В берлинский ты попал в дождливый день после Naturkunde, что на восточных, закрытых на ремонт, разрытых территориях. Naturkunde же искал специально – и не ошибся. Никакое любовное свидание не растревожило бы тебя так, как эта встреча с брахиозавром. Миллионов лет как не бывало, – какая цыпа! Какие немцы умницы, не жалевшие денег на такое, раскопавшие его в начале века в Африке, перевезшие затем в чемоданах, на верблюдах, по морю в Европу, построившие для него музей с огромным залом под стеклянным потолком, собравшие на металлическом каркасе его костяк, – и вот он, огромный, как лыжный трамплин, с головой, вознесенной под потолок, улыбающийся щербатым ртом, удерживающий на раскоряченных лапах колоссальный раздутый корпус травоядного, весь звучащий и поющий, как ксилофон, где последняя косточка на хвосте – размером с твой мизинец, умопомрачительно грациозный, – шедевр абсолютного гения, каких не знала земля.
Дети, сидя на паркетном полу, что-то зарисовывали в свои тетради. Блуждающая благодарная улыбка дауна не сходила с твоего лица; вместе с его миллионами лет улетучились куда-то и твои несколько десятков, – ни одна мысль, ни даже подобие ее, не портила сейчас выражения твоего лица.
В таком настроении ты оказался спустя часа полтора под проливным дождем под воротами Zoo. Брахиозавр сбил в тебе масштаб, и недомерками казались жирафы, прячущиеся от дождя под козырьком павильона; стадо африканских слонов, разыгравшихся, как мальчишки под дождем, и несущихся в твою сторону, расправив боевые знамена ушей, подняв хоботы и победно и заунывно трубя в них так, что стынет кровь в жилах, – но, конечно же, вот он, забетонированный ров с шипами, не переходимый для их уязвимых подошв. И азиатский носорог – Rinocern, как рисовал его Дюрер, – в бронированных доспехах с меховой оторочкой, с оттянутой спермой до колена мошной, теряющейся в складках свисающей с зада толстенной шкуры.
Но млекопитающие, теплокровные – даже отборные ухоженные экземпляры, даже при видимом отсутствии решеток – всегда невольники, всегда в плену. Не за этим ты сюда шел. Минуя неуместную под ледяным дождем стаю розовых фламинго, распространяющую окрест стойкий резкий запах курятника, мимо обезьяньих искусственных скал с гротами, где дурацкие народцы то ли ведут, то ли пародируют образ жизни беженцев в лагерях, в отличие от последних в ус не дуя, – скорей, под крышу цели: в многоэтажный аквариум, где влажные тропики круглый год, где не слышно жалоб, нет обид и настроение одно на всех. Можно раздеться, выпить кофе. Брызги, визг. Дети пытаются погладить по спинам быстрых оранжевых рыб, снующих в бурлящем бассейне, сами чуть не сваливаясь в него, – матери придерживают их за ноги. И там, уйдя в полумрак и молчание запутанных аквариумных катакомб, ты увидел наконец то, чего не видел никогда.
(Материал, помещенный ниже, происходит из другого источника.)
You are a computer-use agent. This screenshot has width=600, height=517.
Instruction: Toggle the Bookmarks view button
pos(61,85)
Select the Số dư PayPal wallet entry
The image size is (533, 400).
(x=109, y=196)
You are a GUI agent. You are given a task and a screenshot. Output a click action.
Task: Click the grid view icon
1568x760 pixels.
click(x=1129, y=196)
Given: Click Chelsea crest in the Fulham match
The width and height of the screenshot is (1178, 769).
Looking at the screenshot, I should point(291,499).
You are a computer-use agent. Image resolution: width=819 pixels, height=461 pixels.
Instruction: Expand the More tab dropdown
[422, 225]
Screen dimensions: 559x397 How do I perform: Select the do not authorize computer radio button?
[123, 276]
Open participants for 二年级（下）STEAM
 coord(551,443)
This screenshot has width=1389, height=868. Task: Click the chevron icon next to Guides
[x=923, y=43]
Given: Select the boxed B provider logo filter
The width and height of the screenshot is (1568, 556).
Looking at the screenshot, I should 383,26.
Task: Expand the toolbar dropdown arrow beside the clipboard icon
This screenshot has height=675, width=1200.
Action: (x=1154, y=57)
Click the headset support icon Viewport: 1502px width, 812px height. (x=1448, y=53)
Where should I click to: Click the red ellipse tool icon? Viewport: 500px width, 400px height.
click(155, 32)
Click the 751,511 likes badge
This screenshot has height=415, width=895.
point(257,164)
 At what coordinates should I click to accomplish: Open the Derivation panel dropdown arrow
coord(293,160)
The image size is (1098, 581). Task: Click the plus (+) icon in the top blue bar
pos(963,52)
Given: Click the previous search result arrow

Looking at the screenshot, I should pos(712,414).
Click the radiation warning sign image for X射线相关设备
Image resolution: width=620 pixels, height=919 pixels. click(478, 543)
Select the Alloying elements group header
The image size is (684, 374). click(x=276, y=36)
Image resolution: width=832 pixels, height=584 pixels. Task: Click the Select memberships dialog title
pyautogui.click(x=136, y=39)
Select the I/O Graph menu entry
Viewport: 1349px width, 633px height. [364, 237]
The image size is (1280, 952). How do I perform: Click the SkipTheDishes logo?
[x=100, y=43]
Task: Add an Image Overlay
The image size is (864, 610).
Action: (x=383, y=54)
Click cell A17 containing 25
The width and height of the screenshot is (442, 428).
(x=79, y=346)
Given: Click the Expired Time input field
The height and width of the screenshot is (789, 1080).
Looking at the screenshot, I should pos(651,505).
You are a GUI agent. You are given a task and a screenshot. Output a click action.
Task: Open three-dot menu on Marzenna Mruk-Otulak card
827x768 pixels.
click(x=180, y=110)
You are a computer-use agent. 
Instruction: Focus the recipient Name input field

Это была мурена, выбиравшаяся из зарослей минут пять. Грация всего движущегося по земле и воздуху, все лошади на лугу, все балеты просто не имеют права пользоваться этим словом, – какие жалкие имитации для бедных и грохот мешков с костями, какой хриплый, дерганый, построенный на жестах и междометиях пересказ по сравнению с этим переливающимся движением, которому нет подобия! Как же ты раньше этого не видел, как смел жить и еще что-то говорить, не видя этого?! И дальше – все.
До самого закрытия ты не мог уже оторваться от этого немыслимого пира зрения – бассейна с млечно-голубым видением медуз – ни на одной картине, ни в едином сне, даже близко! – а неподалеку такие же, только совсем маленькие и прозрачные, уже не медузы, а чертеж медуз, и этот прерывистый пунктир, этот контур, движется и живет! Какая-то рыба с клювом и гофрированной постоянно разутой пастью так, что виден задний проход, прогуливающаяся взад-вперед, будто наелась перца; скаты, планирующие на дно, чуть поднимая при посадке песок, какие-то дышащие внутри себя прозрачные стручки, как термометры, с красными отметками, бледно-сиреневые актинии в волнующейся бурлящей воде с играющими зайчиками света, какие-то замшелые камни с глазами, какие-то немыслимые тропикальные красавицы, где нечего делать вкусу дизайнера и модельера. Господи, какой был художник, работавший без образцов, без аналогий! Кто посмеет здесь, в этом месте, сказать, что Тебя нет?! Может, это и натурфилософский, но доподлинный храм в честь… повелевшего всему этому быть. Блаженны видевшие это детьми.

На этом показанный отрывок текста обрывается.